Abstract. quantitative precipitation estimation (QPE) of snowfall has generally been
expressed in power-law form between equivalent radar reflectivity factor
(Ze) and liquid equivalent snow rate (SR). It is known that
there is large variability in the prefactor of the power law due to changes
in particle size distribution (PSD), density, and fall velocity, whereas the
variability of the exponent is considerably smaller. The dual-wavelength
radar reflectivity ratio (DWR) technique can improve SR
accuracy by estimating one of the PSD parameters (characteristic diameter),
thus reducing the variability due to the prefactor. The two frequencies
commonly used in dual-wavelength techniques are Ku- and Ka-bands. The basic
idea of DWR is that the snow particle size-to-wavelength ratio is
falls in the Rayleigh region at Ku-band but in the Mie region at
Ka-band.
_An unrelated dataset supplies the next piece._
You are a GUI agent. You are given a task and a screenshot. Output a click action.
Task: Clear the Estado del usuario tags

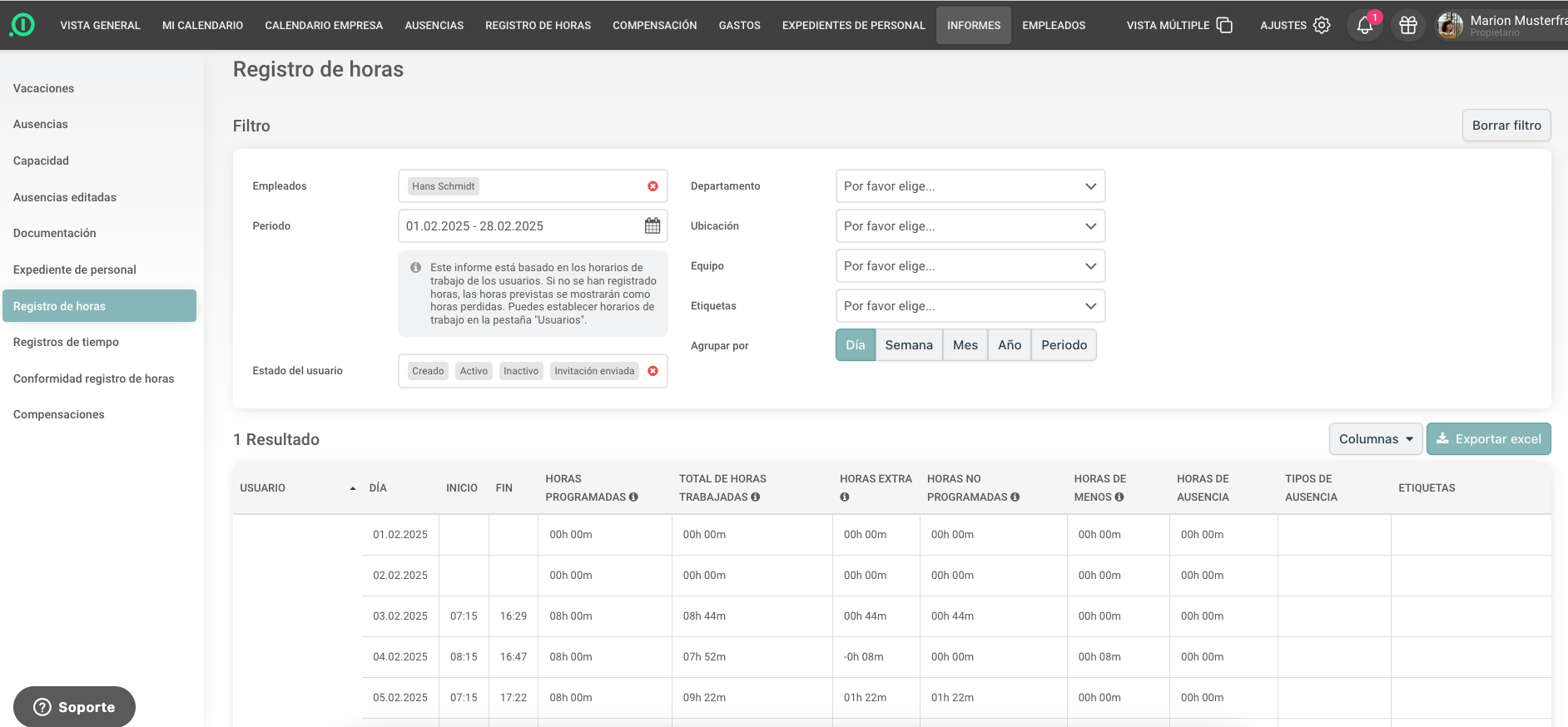[x=653, y=371]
We propose a method for snow rate estimation by using NASA D3R radar DWR and
Ka-band reflectivity observations collected during a long-duration synoptic
snow event on 30–31 January 2012 during the GCPEx (GPM Cold-season
Precipitation Experiment). Since the particle mass can be estimated using
2-D video disdrometer (2DVD) fall speed data and hydrodynamic theory, we
simulate the DWR and compare it directly with D3R radar measurements. We also use
the 2DVD-based mass to compute the 2DVD-based SR. Using three different mass
estimation methods, we arrive at three respective sets of Z–SR and
SR(Zh, DWR) relationships. We then use these relationships with D3R
measurements to compute radar-based SR. Finally, we validate our method by
comparing the D3R radar-retrieved SR with accumulated SR directly measured by a
well-shielded Pluvio gauge for the entire synoptic event.